Just In: Ken Price’s ‘Groota’
As a graduate student at what is now the Otis College of Art and Design, Ken Price’s artistic identity sprung from the revolutionary ideas of his mentor, ceramic artist Peter Voulkos. Price’s education leading up to that point had strictly enforced the boundaries of proper artistic mediums, but Voulkos fervently dissolved the established division between fine art and craft. When Price’s own clay works began to attract attention from the art world, critics were quick to compare him to sculptors such as Picasso and Brâncuși, who merely experimented with the ‘lesser’ material. Defying their predictions, Price further aggravated purist sensibilities when he began to celebrate and adopt traditional Mexican pottery techniques, which had long been excluded from ‘artistic’ study.
Though Price’s earlier series of ceramic cups represent a small episode in his greater body of work, he continued to explore the fundamentals of the shape. The traditionally utilitarian function of “the container” depends equally on its inside and its outside.
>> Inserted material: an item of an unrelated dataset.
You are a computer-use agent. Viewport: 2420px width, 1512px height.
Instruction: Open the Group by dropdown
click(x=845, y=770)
Holland Cotter of the New York Times observed that “containment itself, put under psychological pressure, became a recurrent subject of Price’s.” The artist’s career-long investigation of the relationship between interiority and exteriority becomes particularly acute in works like Groota (1985), which LAMA is pleased to include in our upcoming September 30, 2018 Modern Art & Design Auction.
The tensions between art and craft, interior and exterior, are perfectly articulated in the series of two-piece clay sculptures that Price began working on in the mid-1980s. Described as a “collision of raw and refined surfaces,” Price’s modernist geodes feature rough and organic, opalescent exteriors that are dramatically incised, exposing crisp and highly polished plains of pure, hyper-saturated color. Though Price resisted ascribing meaning to his works, the dramatic interaction of these compositions reflects the quasi-political subtext of his career.
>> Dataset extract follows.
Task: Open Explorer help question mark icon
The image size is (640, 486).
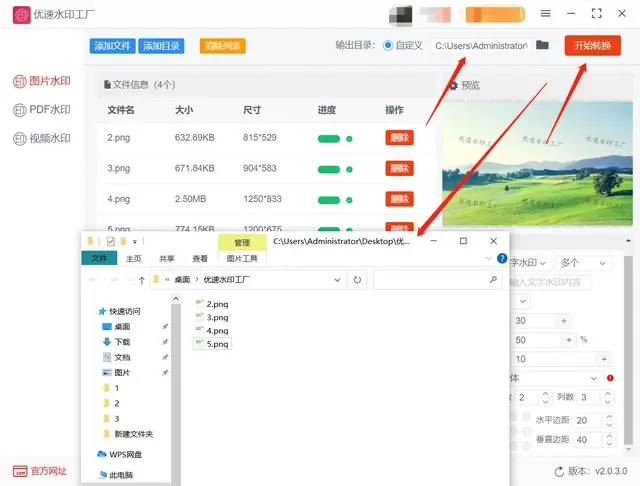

Price admitted that even when he didn’t intend for them to be, his works are inherently carnal. In a 2007 interview he said, “my work has just evolved into these naturally erotic forms.” The sensuality of Groota is most compelling in the dialogue between the two pieces of the sculpture. In addition to the male and female coding of the slender cylindrical element and its larger vessel-like companion, the natural curve of each of the structures reflect one another. The figures are almost magnetically drawn together by their complementary shapes.
Acrylic and metallic paint on fired clay in two parts
9.5″ x 5″ x 4.5″; 8″ x 6.25″ x 8″
Provenance: Willard Gallery, New York, New York; Private Collection, Los Angeles, California (acquired directly from the above, 1986)
Illustrated: Ken Price Sculpture: A Retrospective. LACMA exh. cat. 2012. 238.